Page text.
Start of Block

KAT2A: a prognostic biomarker influencing proliferation and immune escape in lung adenocarcinoma.

Lung adenocarcinoma (LUAD) is the most prevalent histological subtype of lung cancer, characterized by high mortality rates. KAT2A has been implicated in oncogenic processes and tumor progression. This study systematically investigated the role of KAT2A in LUAD through comprehensive analyses. Expression profiles and prognostic significance of KAT2A were evaluated using TCGA database and multiple GEO datasets. Functional enrichment analyses including GO and KEGG pathway analyses were conducted to elucidate biological mechanisms associated with KAT2A-regulated differentially expressed genes. Correlations between KAT2A expression levels and immune cell infiltration were analyzed using R software and publicly available databases. Experimental validation was performed through CCK-8 assays, colony formation assays, flow cytometry, and xenograft tumor models. Our findings demonstrated significantly elevated KAT2A expression in LUAD tissues and cells. Expression levels correlated with multiple clinicopathological parameters including TNM stage, pathological stage, sex, and tumor localization. High KAT2A expression was associated with reduced overall survival and exhibited prognostic relevance across diverse clinical subgroups. Multivariate analysis confirmed independent prognostic value of KAT2A expression in the established nomogram model. Functional annotation revealed enrichment of KAT2A-associated genes in critical biological processes and signaling pathways. Moreover, KAT2A expression exhibited correlations with mutational profiles and immune cell infiltration patterns in LUAD. Both in vitro and in vivo experiments demonstrated that KAT2A knockdown significantly suppressed tumor cell proliferation and immune evasion mechanisms, induced apoptosis, and inhibited tumor growth. These findings suggest that KAT2A may serve as a potential prognostic biomarker for LUAD, with therapeutic implications through its regulatory role in immune evasion pathways.

End of Block

Available data.

Start of Block

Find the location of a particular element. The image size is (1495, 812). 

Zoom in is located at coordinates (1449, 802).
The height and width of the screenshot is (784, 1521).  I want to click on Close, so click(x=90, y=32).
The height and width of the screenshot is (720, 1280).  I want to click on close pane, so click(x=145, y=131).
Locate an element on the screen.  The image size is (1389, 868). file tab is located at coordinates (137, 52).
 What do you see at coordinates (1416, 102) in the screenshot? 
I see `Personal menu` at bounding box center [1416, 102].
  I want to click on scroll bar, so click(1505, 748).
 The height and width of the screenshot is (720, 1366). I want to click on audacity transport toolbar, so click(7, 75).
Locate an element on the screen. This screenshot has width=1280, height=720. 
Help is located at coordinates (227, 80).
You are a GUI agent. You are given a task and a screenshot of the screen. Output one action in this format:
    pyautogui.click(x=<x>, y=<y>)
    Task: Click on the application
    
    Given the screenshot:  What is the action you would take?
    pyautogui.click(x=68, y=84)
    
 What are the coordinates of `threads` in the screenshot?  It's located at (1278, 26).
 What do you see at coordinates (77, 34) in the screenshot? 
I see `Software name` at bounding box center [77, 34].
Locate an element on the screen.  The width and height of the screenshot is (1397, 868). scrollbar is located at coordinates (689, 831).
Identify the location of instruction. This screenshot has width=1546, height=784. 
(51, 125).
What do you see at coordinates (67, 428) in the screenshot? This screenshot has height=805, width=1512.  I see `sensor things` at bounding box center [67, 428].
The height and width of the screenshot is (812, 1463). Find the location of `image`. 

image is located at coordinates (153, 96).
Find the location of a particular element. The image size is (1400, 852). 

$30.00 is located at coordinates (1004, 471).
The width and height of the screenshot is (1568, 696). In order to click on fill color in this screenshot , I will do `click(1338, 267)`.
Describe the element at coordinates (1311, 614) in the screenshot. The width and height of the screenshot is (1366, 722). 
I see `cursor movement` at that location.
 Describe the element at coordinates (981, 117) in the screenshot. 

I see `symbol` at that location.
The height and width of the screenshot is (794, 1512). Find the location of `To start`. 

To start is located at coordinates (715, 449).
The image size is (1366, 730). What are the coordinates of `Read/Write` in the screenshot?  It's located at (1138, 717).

End of Block

Check your understanding.
1. Answer these questions from the KAT2A abstract:
(a) Which database and datasets were used to evaluate KAT2A expression profiles and prognostic significance?
(b) Which clinicopathological parameters did KAT2A expression levels correlate with?
(c) What effects did KAT2A knockdown have in the in vitro and in vivo experiments?
2. Summarize the KAT2A abstract in two sentences.
3. Translate this sentence from the KAT2A abstract into Spanish: "High KAT2A expression was associated with reduced overall survival and exhibited prognostic relevance across diverse clinical subgroups."

Responses by task.
1.
(a) The TCGA database and multiple GEO datasets.
(b) TNM stage, pathological stage, sex, and tumor localization.
(c) It significantly suppressed tumor cell proliferation and immune evasion mechanisms, induced apoptosis, and inhibited tumor growth.

2. The study found that KAT2A expression is significantly elevated in lung adenocarcinoma and that high expression is linked to reduced overall survival, with independent prognostic value in a nomogram model. KAT2A expression also correlated with mutational profiles and immune cell infiltration, and knocking it down suppressed proliferation and immune evasion, suggesting it may serve as a prognostic biomarker with therapeutic implications.

3. La expresión elevada de KAT2A se asoció con una menor supervivencia global y mostró relevancia pronóstica en diversos subgrupos clínicos.